> [Problem statement]: Your task is to copy each line of the material that holds the word "computer".

> [Input material]:
------------------------------------------------------------
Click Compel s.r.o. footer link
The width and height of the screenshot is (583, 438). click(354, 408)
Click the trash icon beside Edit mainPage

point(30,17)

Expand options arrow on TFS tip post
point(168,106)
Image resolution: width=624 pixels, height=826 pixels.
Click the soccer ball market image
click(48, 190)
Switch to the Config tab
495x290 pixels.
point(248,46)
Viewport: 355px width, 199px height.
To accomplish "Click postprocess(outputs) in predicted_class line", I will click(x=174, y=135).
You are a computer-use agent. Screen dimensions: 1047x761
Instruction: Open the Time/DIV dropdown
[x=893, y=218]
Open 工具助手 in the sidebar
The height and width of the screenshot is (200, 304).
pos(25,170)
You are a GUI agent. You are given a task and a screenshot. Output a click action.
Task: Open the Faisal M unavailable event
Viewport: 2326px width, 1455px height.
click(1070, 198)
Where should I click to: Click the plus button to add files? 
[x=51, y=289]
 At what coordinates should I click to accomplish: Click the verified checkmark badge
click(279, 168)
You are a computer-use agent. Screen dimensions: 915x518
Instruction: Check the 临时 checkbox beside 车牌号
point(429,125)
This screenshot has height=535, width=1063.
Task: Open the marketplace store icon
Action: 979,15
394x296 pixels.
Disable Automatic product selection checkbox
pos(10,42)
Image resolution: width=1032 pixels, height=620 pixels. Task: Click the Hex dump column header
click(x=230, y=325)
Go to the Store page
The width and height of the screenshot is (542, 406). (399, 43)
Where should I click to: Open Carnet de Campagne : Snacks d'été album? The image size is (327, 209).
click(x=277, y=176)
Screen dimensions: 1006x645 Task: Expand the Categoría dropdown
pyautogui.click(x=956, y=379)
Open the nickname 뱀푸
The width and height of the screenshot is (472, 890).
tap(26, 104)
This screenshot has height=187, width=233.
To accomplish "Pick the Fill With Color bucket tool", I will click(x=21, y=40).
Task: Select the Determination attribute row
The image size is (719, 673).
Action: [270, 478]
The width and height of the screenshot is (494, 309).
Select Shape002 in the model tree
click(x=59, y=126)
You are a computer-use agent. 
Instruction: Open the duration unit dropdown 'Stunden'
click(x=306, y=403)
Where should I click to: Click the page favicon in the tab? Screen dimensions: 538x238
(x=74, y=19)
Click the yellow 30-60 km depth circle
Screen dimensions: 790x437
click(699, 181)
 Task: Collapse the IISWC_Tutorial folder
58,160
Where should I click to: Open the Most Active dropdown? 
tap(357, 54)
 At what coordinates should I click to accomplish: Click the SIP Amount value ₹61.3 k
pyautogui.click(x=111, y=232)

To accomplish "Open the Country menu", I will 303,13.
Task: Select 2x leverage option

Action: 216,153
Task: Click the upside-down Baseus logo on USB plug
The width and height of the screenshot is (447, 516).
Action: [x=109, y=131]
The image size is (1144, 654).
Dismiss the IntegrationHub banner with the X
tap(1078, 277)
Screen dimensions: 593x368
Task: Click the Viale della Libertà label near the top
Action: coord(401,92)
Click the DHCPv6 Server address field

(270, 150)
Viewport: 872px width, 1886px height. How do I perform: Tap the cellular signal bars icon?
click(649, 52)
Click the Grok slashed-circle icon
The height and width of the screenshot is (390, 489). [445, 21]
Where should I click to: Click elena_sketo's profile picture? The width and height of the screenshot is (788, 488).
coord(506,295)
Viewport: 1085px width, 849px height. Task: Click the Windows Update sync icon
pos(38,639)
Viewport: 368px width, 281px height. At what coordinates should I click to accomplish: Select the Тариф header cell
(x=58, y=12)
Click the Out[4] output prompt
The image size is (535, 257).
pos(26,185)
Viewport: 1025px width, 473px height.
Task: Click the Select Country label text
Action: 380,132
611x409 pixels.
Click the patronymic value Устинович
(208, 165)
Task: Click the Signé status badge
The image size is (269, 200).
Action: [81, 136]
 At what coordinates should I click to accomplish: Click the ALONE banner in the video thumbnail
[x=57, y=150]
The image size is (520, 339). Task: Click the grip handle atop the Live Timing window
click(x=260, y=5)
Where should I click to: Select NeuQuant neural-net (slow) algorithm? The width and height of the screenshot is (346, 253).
------------------------------------------------------------
> [Answer for this exercise]:
You are a computer-use agent. Screen dimensions: 1047x761
You are a computer-use agent. Screen dimensions: 915x518
You are a computer-use agent. 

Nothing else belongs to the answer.